Transcribe the material verbatim from the line containing "Where should I" through the end of the material, leaving out the pictures.

Records drawn from a dataset:
──────

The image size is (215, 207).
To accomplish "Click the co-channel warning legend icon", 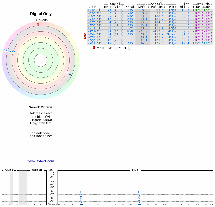I will pos(94,48).
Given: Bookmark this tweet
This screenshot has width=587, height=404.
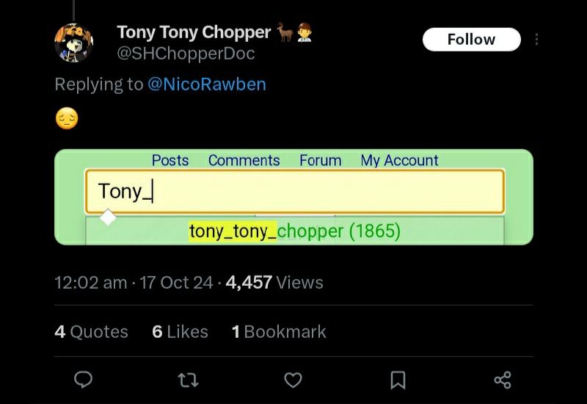Looking at the screenshot, I should (398, 379).
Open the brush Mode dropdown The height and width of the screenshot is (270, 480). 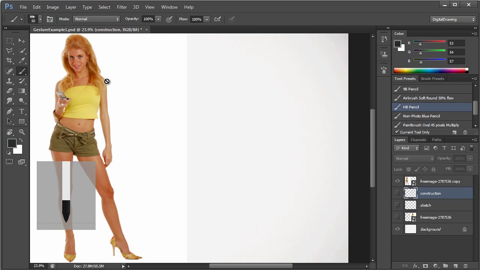pos(96,19)
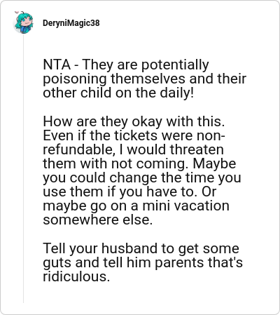Click the word 'potentially' in the first line
This screenshot has height=315, width=280.
point(175,65)
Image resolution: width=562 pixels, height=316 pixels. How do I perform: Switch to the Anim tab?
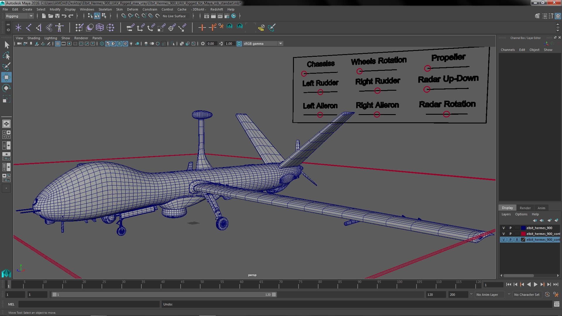point(541,208)

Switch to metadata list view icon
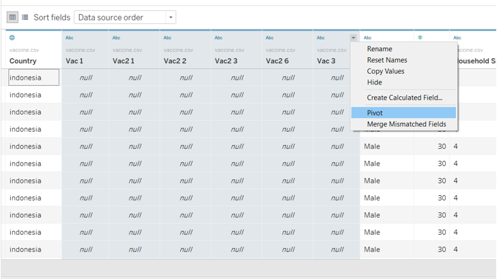pos(25,17)
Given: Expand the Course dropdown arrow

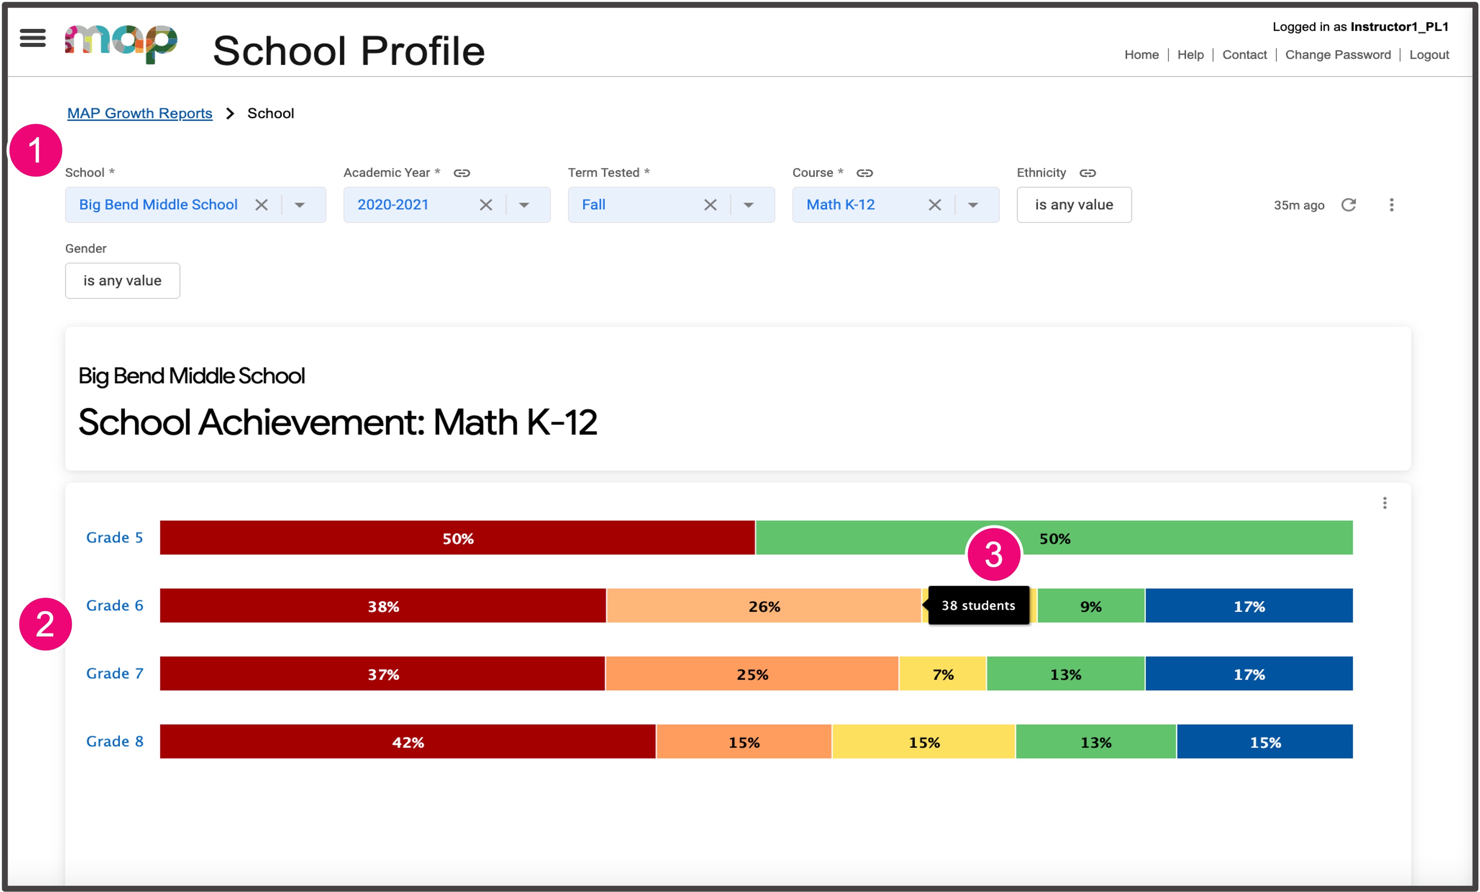Looking at the screenshot, I should click(x=973, y=205).
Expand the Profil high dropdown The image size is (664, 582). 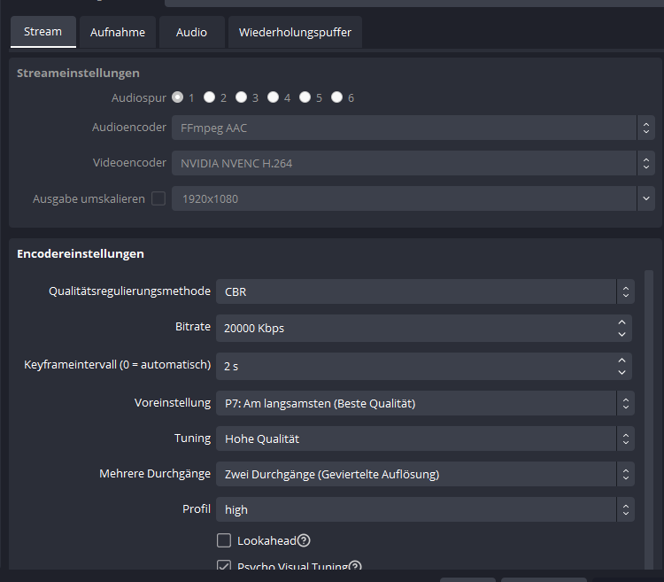pos(425,509)
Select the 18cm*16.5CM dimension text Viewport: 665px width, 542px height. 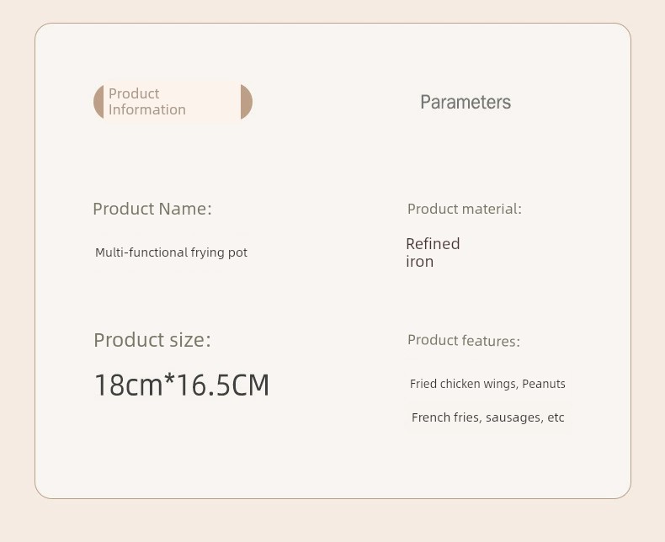pos(182,385)
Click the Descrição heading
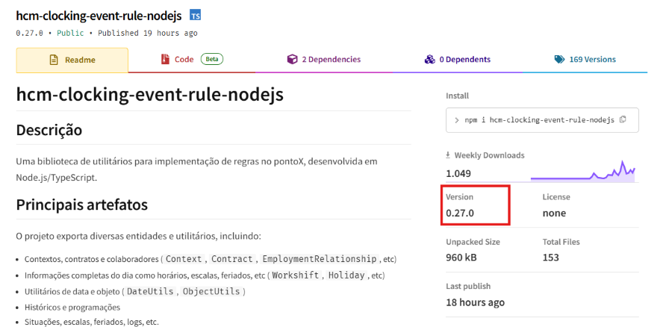The height and width of the screenshot is (327, 672). click(x=49, y=130)
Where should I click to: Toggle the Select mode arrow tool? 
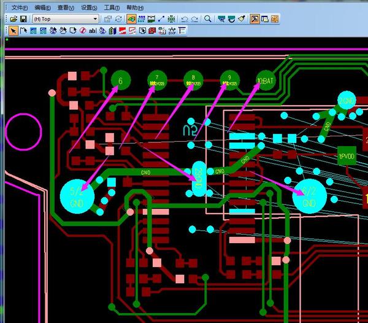tap(13, 31)
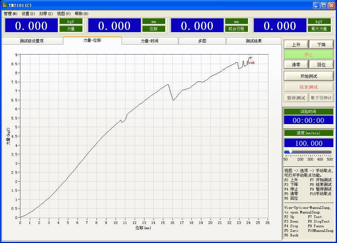The image size is (337, 243).
Task: Click the 最大力量 value display
Action: click(x=280, y=26)
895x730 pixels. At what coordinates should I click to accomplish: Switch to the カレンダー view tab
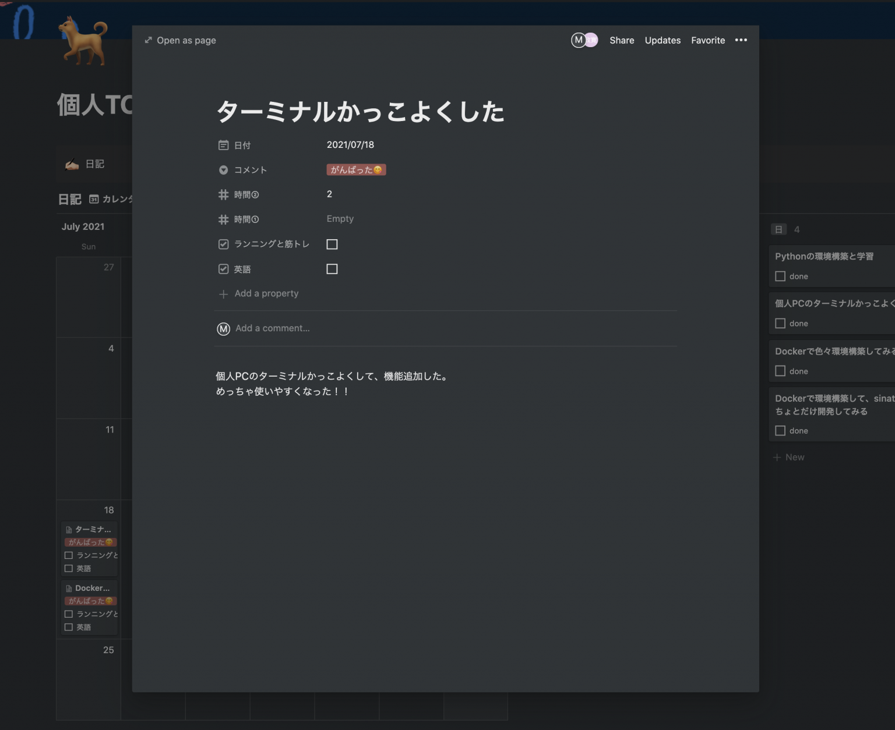pyautogui.click(x=114, y=199)
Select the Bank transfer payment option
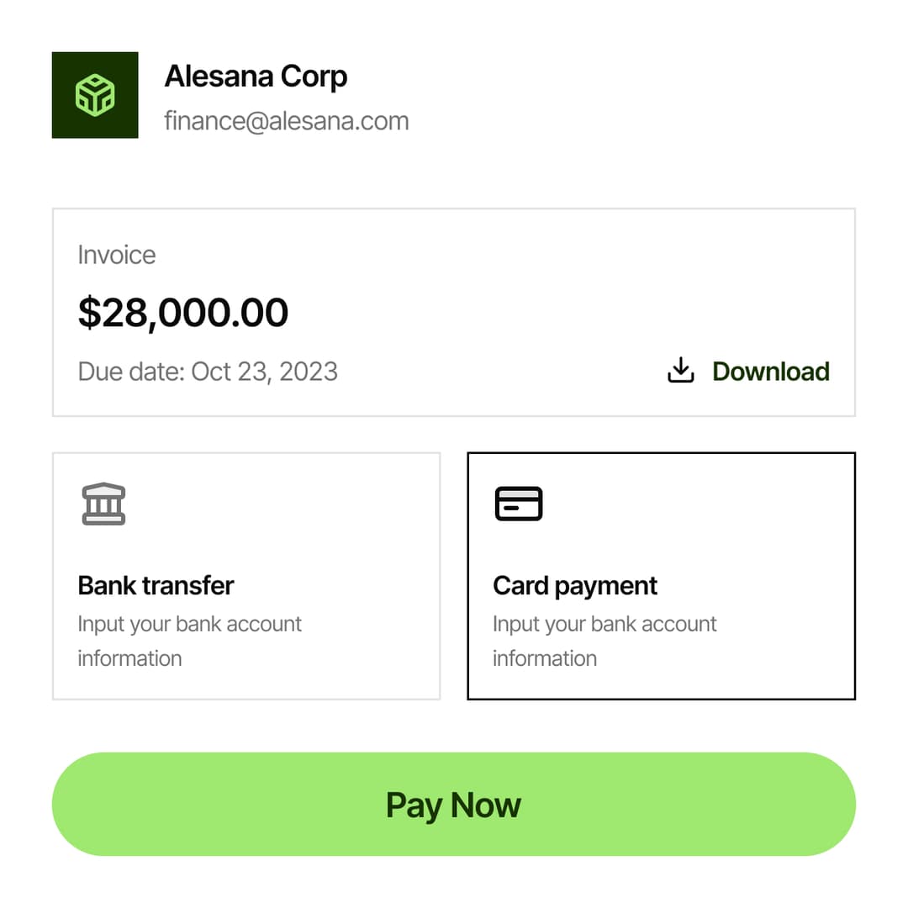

──────

Exercise output –
Where should I click to: Toggle the Select mode arrow tool? 
tap(13, 31)
The image size is (337, 243).
Task: Click the 最大力量 value display
Action: click(x=280, y=26)
895x730 pixels. At what coordinates should I click to accomplish: Switch to the カレンダー view tab
pyautogui.click(x=114, y=199)
Select the Bank transfer payment option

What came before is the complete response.